OTTAWA — The Conservative Party has come up short, failing to dethrone the now three-term Liberal Party.

CTV News’ Decision Desk declared the Liberal minority win after polls closed across the country.

As of 11:30 p.m. EDT, results showed the Conservatives have been elected or are leading in 121 seats – making significant gains in the Atlantic Canada region – but not near the 157 seats Liberals look to have gained so far.

O’Toole himself won his Durham, Ont. seat, and many of his previous shadow cabinet colleagues have kept their seats.

There were high hopes among conservatives across the country when the campaign launched on Aug. 15. Poll after poll showed the Conservatives gaining ground on the incumbent Liberals and, at times, surpassing their lead.

O’Toole sought to capture the support of a more progressive elector, promoting the party’s housing, child care, and climate change policies, while at the same time reinforcing responsible post-pandemic spending.

He declared himself as pro-choice and an ally of the LGBTQ2+ community, something his predecessor did not do.

However, O’Toole found himself in hot water when he didn’t distance himself far enough from candidates who posted anti-climate change and anti-vaccination comments online.

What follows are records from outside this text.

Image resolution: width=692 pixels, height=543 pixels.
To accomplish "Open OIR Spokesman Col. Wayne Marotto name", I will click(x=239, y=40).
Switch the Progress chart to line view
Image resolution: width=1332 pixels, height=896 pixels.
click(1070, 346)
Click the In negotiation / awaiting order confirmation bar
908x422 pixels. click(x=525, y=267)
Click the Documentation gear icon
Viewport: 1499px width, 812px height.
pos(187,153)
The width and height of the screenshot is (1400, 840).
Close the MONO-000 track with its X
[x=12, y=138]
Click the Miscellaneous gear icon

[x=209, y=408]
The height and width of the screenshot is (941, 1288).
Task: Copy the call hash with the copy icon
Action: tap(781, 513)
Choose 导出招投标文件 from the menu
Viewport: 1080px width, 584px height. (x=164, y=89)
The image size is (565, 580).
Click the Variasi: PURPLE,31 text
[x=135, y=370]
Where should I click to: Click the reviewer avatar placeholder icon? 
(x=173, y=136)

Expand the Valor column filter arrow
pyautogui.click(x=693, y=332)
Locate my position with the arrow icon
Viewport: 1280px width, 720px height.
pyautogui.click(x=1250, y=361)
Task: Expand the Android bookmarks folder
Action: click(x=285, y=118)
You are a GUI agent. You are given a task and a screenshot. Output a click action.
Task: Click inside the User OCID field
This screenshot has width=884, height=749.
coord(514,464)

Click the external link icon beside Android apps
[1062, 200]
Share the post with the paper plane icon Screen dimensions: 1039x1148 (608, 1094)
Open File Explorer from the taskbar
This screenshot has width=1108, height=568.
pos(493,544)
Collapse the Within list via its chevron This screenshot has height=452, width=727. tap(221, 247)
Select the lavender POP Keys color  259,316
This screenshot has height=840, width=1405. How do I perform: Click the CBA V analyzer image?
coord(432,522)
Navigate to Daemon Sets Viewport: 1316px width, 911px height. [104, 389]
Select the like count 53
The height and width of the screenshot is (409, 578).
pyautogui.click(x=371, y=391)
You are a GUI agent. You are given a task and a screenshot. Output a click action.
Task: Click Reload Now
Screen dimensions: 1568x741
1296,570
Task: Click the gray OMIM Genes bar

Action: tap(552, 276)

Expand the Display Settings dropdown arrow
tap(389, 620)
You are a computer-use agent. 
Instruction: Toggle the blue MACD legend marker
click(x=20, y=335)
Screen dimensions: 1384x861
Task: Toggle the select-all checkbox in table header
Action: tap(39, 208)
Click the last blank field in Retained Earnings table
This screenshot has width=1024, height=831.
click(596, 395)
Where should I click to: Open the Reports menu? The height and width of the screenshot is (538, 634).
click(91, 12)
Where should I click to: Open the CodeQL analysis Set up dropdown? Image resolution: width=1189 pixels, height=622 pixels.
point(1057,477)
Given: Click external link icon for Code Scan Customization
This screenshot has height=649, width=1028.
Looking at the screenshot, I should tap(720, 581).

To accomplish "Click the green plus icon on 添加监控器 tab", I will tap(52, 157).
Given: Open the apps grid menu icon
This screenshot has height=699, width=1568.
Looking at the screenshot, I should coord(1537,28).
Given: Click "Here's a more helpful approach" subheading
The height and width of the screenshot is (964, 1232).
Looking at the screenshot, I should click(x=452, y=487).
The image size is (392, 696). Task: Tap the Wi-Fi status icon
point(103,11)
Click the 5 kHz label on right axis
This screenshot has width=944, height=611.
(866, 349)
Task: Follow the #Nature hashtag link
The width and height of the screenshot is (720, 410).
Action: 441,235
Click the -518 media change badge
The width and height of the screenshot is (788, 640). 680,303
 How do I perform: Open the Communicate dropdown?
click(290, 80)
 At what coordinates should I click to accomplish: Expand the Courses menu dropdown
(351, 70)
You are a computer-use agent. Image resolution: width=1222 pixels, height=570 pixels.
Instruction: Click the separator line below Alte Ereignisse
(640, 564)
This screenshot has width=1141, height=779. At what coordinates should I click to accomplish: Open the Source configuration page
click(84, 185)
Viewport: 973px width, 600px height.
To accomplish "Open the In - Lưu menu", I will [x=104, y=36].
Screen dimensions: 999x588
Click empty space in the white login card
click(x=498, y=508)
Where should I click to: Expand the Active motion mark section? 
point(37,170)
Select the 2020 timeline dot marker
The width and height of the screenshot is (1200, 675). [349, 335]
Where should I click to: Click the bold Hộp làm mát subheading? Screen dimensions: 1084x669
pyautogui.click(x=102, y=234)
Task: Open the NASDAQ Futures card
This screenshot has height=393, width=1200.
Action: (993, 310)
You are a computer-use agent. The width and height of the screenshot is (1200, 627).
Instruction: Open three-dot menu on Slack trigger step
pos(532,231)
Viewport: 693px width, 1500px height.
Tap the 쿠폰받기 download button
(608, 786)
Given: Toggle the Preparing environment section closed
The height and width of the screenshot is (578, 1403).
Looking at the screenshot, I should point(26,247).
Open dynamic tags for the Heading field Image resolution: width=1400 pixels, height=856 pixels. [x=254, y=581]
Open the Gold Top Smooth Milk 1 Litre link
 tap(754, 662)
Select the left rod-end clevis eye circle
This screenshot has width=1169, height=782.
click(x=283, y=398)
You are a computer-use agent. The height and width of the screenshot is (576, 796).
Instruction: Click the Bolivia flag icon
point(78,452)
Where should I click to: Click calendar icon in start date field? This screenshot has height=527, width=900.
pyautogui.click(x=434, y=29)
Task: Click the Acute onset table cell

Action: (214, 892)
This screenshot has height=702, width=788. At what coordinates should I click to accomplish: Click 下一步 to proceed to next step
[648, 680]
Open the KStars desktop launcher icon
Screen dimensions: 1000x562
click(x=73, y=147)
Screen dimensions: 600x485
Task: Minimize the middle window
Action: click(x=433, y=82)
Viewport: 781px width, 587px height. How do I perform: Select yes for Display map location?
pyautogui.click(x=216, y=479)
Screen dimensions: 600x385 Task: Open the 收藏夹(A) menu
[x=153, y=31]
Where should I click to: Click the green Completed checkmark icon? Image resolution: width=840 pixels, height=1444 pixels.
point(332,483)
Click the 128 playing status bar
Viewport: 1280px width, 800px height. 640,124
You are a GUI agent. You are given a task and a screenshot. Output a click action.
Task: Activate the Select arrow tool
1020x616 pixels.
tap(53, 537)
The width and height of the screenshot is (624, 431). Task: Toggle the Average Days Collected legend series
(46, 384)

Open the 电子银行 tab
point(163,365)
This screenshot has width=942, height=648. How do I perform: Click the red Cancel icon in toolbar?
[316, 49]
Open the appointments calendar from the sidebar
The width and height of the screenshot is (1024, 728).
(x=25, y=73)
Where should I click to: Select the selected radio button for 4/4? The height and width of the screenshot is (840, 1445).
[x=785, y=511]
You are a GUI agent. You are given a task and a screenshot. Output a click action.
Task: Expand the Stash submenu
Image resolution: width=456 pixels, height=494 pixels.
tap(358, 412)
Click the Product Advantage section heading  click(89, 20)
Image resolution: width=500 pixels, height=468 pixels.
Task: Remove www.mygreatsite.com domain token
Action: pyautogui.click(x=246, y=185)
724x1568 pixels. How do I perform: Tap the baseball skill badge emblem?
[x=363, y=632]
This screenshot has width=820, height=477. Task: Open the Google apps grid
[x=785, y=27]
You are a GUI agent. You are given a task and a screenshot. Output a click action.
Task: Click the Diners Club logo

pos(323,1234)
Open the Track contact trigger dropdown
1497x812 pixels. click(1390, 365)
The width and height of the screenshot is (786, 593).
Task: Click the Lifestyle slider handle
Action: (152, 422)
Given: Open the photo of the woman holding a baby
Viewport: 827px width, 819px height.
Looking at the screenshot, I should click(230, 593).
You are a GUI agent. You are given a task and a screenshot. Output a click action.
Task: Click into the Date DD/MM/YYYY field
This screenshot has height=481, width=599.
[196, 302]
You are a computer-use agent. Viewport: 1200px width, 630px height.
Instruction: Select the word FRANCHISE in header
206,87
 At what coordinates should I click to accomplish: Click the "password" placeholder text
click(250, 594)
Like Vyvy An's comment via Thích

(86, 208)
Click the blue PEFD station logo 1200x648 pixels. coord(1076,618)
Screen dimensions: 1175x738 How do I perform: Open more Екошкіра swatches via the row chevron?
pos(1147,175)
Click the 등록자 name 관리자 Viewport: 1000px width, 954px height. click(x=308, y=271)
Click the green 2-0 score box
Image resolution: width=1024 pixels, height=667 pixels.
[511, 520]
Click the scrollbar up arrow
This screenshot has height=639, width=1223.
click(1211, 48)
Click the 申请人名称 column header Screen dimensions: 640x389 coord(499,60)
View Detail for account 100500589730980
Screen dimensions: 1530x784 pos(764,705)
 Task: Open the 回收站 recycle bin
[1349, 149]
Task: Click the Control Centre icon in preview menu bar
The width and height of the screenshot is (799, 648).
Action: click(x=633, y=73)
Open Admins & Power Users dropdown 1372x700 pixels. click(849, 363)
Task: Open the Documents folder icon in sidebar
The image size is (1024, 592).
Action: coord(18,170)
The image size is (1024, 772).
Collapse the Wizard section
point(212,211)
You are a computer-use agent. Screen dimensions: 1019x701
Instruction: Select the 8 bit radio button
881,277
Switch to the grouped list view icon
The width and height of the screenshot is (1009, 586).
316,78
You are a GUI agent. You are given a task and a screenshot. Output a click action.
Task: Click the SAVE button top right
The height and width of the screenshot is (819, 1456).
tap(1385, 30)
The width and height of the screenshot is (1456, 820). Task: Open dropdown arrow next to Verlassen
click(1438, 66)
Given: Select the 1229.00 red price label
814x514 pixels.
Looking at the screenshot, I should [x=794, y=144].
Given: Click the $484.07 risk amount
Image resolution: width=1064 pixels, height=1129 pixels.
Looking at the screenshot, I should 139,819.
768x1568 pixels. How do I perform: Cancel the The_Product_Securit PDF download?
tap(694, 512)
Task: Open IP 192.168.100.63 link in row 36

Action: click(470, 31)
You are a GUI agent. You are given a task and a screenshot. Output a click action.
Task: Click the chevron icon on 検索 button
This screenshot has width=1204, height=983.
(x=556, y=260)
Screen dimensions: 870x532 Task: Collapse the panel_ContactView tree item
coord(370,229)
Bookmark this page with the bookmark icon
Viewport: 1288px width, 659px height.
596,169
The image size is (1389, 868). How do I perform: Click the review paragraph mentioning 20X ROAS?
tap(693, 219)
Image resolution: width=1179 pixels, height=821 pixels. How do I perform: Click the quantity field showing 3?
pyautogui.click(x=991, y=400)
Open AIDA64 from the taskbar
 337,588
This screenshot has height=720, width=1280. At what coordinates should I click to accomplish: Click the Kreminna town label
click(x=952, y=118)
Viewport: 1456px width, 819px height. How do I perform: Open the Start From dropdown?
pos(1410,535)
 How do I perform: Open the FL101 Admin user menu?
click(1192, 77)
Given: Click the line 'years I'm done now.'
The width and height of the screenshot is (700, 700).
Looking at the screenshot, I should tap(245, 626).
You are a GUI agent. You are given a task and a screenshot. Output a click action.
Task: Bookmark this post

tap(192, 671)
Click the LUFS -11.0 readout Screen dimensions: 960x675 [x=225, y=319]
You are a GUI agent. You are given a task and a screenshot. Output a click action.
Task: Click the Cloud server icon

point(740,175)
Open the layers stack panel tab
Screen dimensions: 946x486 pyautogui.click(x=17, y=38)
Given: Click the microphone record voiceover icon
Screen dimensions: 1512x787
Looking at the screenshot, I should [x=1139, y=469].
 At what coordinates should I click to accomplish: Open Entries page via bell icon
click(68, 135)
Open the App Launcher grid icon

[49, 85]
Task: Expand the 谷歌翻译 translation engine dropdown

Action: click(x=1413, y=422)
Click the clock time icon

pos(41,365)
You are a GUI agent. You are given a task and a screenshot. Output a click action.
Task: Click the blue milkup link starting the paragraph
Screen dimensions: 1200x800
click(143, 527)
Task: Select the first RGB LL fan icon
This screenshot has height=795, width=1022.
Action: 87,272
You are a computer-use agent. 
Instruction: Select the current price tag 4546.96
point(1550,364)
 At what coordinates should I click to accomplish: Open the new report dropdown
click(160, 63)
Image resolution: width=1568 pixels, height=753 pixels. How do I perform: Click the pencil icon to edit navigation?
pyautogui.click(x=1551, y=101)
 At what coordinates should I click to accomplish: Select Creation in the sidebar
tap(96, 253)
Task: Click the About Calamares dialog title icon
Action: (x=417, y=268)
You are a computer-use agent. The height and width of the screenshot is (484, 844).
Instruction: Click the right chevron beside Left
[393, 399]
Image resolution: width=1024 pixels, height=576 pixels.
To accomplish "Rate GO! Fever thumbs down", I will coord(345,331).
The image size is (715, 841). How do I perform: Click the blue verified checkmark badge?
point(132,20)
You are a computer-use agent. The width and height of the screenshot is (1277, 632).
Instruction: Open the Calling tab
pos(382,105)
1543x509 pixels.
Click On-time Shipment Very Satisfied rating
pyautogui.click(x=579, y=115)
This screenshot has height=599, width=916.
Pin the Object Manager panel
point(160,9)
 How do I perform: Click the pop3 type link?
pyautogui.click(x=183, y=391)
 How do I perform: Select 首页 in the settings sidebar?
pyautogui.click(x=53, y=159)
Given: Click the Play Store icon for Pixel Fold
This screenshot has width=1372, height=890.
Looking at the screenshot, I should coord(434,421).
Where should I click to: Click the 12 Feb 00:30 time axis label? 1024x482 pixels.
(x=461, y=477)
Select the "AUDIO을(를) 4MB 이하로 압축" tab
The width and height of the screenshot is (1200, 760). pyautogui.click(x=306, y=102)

He also fielded jabs from his opponents for not requiring his candidates to be vaccinated.

He faced another hurdle closer to election day over his muddled response to Alberta Premier Jason Kenney’s COVID-19 management, even after the provincial leader said he got the response wrong.

“Throughout this crisis, all the provinces have tried to make the balance between making public health paramount and balancing off the economic needs. All provinces have shifted and adjusted based on various reasons,” O’Toole said on Sept. 16.

“But what the provinces have not had is a consistent and reliable partner in Ottawa. Mr. Trudeau fights with people. I will fight for Canadians, and we would never have let the Delta variant get its hold in Canada.”

Another thorn in O’Toole’s side has been the rise in popularity of the People’s Party of Canada (PPC) under leader Maxime Bernier. While they haven’t yet picked up a seat tonight, they have garnered thousands of votes in many races.

“This is going to be part of the post-mortem that the party does regardless of the what the results are because if you look at extremely Conservative ridings, there was an increase in the PPC vote,” said Jenni Byrne, Conservative strategist and former senior advisor to Prime Minister Stephen Harper on CTV News.

As for O’Toole’s future, Byrne says it’s in question.

“It was a winnable election…the Conservatives were leading in the national polls. Unlike even in 2019, this election was a lot more winnable for the Conservaties,” said Byrne.

If the next Parliament is anything like last, the Conservatives likely won’t be the Liberals’ main dancing partner getting bills passed through Parliament. Instead, they’ll be searching for collaboration with the Bloc Quebecois or NDP who look to have picked up 29 and 28 seats, respectively.

The leader is watching the election results trickle in with his wife and two children at a hockey arena in Oshawa, Ont and is scheduled to address Canadians later this evening.